**Document text**:

□ □ □ □ □ □ □

Social Security Insurance – SSI and ABLE Accounts

As discussed in the previous post, individuals with disabilities who receive SSI must meet a “resource eligibility test” and show less than $2,000 in cash savings, retirement funds or other items of significant value. This resource limit has detrimental impact on an individual’s ability to work and prevents those receiving SSI from developing any kind of savings account.

In an effort to relieve the financial and emotional burden of the SSI resource limits test, there are several government approved financial vehicles which allow an individual to supplement his or her SSI benefits. These financial vehicles are ABLE Accounts, Special Needs Trusts and Pooled Trusts.

In this post, we will discuss ABLE Accounts. The ABLE acronym stands for the Achieving a Better Life Experience Act which was signed into law on December 19, 2014 by President Barak Obama. It amends the IRS code and allows for a tax advantage savings account to be established for, or by, individuals with disabilities. The purpose of this Act is to “secure funding for disability related expenses on behalf of designated beneficiaries with disabilities that will supplement, but not supplant, benefits provided through private insurance, Medicaid, SSI, the beneficiary’s employment and other sources.”

In order to establish an ABLE Account you must (1) either be the recipient of SSI/SSDI or show you meet SSA’s disability standard; and (2) show that the onset of your disability occurred prior to your 26th birthday. It is important to note, that you may establish an ABLE Account if you are currently older than 26 years old, so long as you can establish that you were disabled before your 26th birthday.

□ □ □ □ □ □ □

**What to work on**:
Copy the SSI and ABLE Accounts text in full, word for word. The data has no connection to the SSI and ABLE Accounts text.

□ □ □ □ □ □ □

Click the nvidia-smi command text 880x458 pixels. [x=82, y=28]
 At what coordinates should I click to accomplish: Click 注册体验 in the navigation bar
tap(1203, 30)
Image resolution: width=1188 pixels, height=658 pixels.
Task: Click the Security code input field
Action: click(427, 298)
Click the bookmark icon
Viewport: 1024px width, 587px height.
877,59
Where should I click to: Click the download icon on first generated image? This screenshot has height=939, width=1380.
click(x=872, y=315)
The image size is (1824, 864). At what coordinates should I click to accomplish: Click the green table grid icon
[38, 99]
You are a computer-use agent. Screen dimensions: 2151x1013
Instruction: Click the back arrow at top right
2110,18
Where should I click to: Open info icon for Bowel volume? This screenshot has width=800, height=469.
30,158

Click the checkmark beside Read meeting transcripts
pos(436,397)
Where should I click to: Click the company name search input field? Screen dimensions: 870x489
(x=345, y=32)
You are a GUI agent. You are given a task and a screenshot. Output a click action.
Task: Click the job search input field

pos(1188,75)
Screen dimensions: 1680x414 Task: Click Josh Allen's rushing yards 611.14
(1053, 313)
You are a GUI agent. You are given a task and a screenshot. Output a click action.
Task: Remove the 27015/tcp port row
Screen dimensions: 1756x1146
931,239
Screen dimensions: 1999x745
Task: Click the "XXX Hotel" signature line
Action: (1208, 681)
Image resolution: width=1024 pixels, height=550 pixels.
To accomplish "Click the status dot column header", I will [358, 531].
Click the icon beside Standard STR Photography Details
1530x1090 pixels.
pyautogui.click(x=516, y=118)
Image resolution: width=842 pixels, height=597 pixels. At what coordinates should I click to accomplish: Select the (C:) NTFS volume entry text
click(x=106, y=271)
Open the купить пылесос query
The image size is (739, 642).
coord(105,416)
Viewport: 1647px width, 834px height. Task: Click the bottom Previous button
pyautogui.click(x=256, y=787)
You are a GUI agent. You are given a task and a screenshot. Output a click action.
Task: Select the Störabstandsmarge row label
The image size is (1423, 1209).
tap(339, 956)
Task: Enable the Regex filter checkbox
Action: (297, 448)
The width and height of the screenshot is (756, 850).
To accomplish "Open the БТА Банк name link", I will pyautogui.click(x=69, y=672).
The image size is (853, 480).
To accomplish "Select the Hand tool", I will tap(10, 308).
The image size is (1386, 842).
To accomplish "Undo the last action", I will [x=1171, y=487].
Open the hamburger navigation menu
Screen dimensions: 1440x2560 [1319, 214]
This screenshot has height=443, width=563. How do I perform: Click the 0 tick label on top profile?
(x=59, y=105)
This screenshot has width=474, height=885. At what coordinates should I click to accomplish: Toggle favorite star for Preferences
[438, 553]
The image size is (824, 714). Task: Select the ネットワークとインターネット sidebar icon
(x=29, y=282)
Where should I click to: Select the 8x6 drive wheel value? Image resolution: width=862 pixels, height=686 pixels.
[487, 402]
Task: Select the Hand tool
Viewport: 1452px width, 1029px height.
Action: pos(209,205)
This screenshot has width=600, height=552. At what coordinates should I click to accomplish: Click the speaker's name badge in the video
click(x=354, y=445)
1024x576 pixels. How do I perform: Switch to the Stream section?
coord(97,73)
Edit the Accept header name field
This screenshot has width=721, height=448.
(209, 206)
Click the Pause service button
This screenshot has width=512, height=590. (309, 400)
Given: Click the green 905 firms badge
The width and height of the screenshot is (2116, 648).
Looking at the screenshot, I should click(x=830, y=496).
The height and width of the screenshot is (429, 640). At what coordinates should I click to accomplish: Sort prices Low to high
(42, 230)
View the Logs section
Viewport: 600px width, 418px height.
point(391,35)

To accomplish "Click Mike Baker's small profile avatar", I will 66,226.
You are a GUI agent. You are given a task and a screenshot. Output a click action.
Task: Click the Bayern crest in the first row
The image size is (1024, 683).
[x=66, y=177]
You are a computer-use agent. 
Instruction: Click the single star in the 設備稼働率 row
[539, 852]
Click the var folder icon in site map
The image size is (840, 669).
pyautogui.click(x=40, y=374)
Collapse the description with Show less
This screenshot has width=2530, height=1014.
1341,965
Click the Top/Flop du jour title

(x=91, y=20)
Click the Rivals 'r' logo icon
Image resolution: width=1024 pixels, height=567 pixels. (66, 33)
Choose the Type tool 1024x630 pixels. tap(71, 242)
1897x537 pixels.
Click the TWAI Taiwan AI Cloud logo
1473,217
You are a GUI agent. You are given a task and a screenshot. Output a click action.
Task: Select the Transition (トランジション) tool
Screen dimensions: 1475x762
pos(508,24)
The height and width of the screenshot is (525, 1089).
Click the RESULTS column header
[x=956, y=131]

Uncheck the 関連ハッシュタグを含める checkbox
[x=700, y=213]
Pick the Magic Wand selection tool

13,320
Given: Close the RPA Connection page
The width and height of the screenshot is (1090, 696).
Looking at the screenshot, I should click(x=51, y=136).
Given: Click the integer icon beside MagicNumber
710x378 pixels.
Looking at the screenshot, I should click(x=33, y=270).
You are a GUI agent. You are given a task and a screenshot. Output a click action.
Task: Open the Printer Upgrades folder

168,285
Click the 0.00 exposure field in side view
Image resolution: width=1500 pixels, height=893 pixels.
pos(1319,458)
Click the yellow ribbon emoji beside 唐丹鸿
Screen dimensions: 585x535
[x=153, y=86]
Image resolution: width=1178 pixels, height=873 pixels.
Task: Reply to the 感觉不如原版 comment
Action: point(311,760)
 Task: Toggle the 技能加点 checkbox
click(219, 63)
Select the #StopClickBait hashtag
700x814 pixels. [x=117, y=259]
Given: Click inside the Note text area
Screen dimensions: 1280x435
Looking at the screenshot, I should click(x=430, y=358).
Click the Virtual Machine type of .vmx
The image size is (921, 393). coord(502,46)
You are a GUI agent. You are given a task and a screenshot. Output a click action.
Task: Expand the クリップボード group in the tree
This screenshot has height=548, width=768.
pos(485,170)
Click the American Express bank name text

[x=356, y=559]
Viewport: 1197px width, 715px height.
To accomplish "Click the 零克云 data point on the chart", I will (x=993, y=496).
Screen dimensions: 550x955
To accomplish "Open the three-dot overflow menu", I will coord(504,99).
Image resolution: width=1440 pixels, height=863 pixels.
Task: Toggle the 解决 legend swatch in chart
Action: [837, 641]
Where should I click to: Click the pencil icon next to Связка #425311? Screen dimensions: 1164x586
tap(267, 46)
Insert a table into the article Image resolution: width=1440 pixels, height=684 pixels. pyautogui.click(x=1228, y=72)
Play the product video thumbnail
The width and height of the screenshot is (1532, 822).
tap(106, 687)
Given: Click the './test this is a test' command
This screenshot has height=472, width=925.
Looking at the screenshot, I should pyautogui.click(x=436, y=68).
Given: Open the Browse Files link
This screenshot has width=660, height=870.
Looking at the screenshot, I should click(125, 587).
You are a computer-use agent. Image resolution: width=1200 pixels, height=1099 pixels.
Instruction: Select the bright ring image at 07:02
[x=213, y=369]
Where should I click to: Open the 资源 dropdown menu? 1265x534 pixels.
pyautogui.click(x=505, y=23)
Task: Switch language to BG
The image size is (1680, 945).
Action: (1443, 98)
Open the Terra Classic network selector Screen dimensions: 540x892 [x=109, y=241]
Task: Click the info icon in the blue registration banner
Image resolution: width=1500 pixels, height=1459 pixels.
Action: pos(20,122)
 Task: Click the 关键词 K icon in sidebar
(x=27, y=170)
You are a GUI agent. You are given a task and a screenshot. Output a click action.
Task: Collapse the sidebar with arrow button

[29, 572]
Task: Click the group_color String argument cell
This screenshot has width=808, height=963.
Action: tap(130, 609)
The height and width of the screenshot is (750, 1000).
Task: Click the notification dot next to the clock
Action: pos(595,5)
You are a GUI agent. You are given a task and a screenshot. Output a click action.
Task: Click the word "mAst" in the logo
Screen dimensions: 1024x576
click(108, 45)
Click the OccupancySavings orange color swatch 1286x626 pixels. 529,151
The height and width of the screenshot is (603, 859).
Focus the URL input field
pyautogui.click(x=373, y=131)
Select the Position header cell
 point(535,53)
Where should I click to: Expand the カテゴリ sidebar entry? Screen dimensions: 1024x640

□ □ □ □ □ □ □

**Solution for this task**:
Social Security Insurance – SSI and ABLE Accounts

As discussed in the previous post, individuals with disabilities who receive SSI must meet a “resource eligibility test” and show less than $2,000 in cash savings, retirement funds or other items of significant value. This resource limit has detrimental impact on an individual’s ability to work and prevents those receiving SSI from developing any kind of savings account.

In an effort to relieve the financial and emotional burden of the SSI resource limits test, there are several government approved financial vehicles which allow an individual to supplement his or her SSI benefits. These financial vehicles are ABLE Accounts, Special Needs Trusts and Pooled Trusts.

In this post, we will discuss ABLE Accounts. The ABLE acronym stands for the Achieving a Better Life Experience Act which was signed into law on December 19, 2014 by President Barak Obama. It amends the IRS code and allows for a tax advantage savings account to be established for, or by, individuals with disabilities. The purpose of this Act is to “secure funding for disability related expenses on behalf of designated beneficiaries with disabilities that will supplement, but not supplant, benefits provided through private insurance, Medicaid, SSI, the beneficiary’s employment and other sources.”

In order to establish an ABLE Account you must (1) either be the recipient of SSI/SSDI or show you meet SSA’s disability standard; and (2) show that the onset of your disability occurred prior to your 26th birthday. It is important to note, that you may establish an ABLE Account if you are currently older than 26 years old, so long as you can establish that you were disabled before your 26th birthday.